JUBA: More than 50,000 fighters including former rebels from rival camps in South Sudan’s civil war were set to be integrated into the country’s army in a long-overdue graduation ceremony on Tuesday.
The unification of forces loyal to President Salva Kiir and his rival, Vice President Riek Machar, was a key condition of the 2018 peace deal that ended the brutal five-year conflict in which nearly 40,000 people died.
Since achieving independence in 2011 from Sudan, the world’s youngest nation has lurched from crisis to crisis, battling flooding, hunger, ethnic violence and political turmoil.
The ceremony in the capital Juba, held under tight security, comes against a backdrop of growing frustration in the international community over delays in implementing the peace deal, as explosions of violence threaten to undo even fragile gains.
Earlier this month, South Sudan’s leaders — appointed to run a transitional government — announced that they would remain in power two years beyond an agreed deadline, sparking international concern.
The transition period was meant to conclude with elections in December this year, but the government has so far failed to meet core provisions of the agreement, including drafting a constitution.
According to the peace deal, the troops’ graduation ceremony was supposed to take place in 2019.
But the two leaders remained deadlocked over the division of senior posts in the unified armed forces command, only inking an agreement in April this year.
Over 52,000 men and women — drawn from Kiir and Machar’s parties as well as the South Sudan Opposition Alliance — will take part in Tuesday’s proceedings to officially join the army, police and other bodies responsible for national security.
The government has invited representatives from neighboring nations including Ugandan President Yoweri Museveni and Sudanese coup leader General Abdel Fattah Al-Burhan to attend the ceremony.
The addition of tens of thousands of former rebels to the government’s payroll will add to already crushing economic challenges — civil servants have been unpaid for months.
But the move was nevertheless met with optimism in some quarters, with one former rebel saying he was excited to join the police force.
“I am looking forward to serving my people.
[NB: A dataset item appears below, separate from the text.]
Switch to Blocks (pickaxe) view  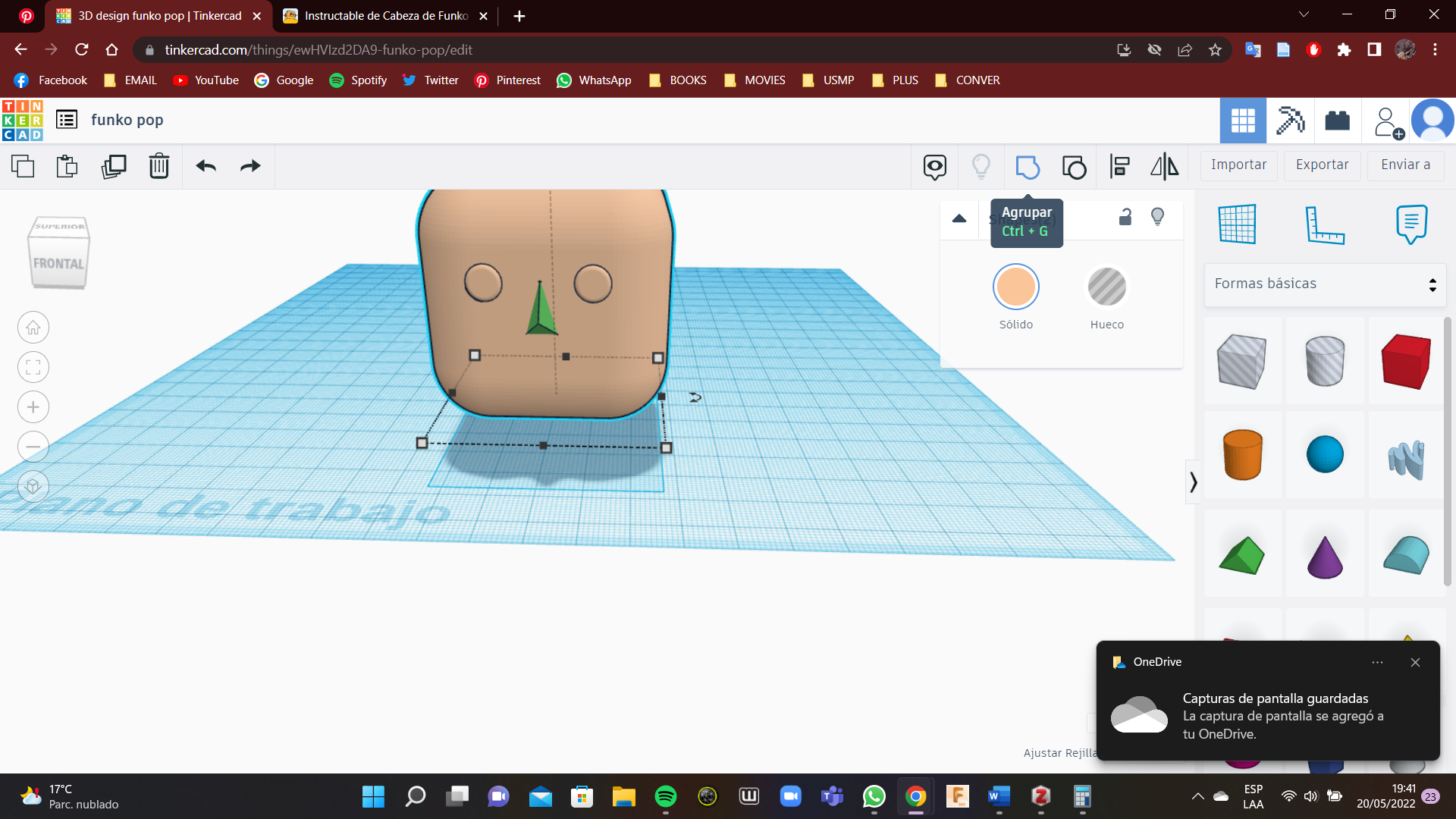[x=1290, y=121]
I just want to tell our people that finally peace has come after a long struggle,” said the former rebel who only identified himself as John.
Many of the new graduates will carry sticks instead of guns at the ceremony, because of a years-long arms embargo imposed by the UN Security Council.
The UN has repeatedly criticized South Sudan’s leadership for its role in stoking violence, cracking down on political freedoms and plundering public coffers.
The US last month pulled out of two peace process monitoring organizations in South Sudan due to the government’s failure to meet reform milestones, citing a “lack of sustained progress.”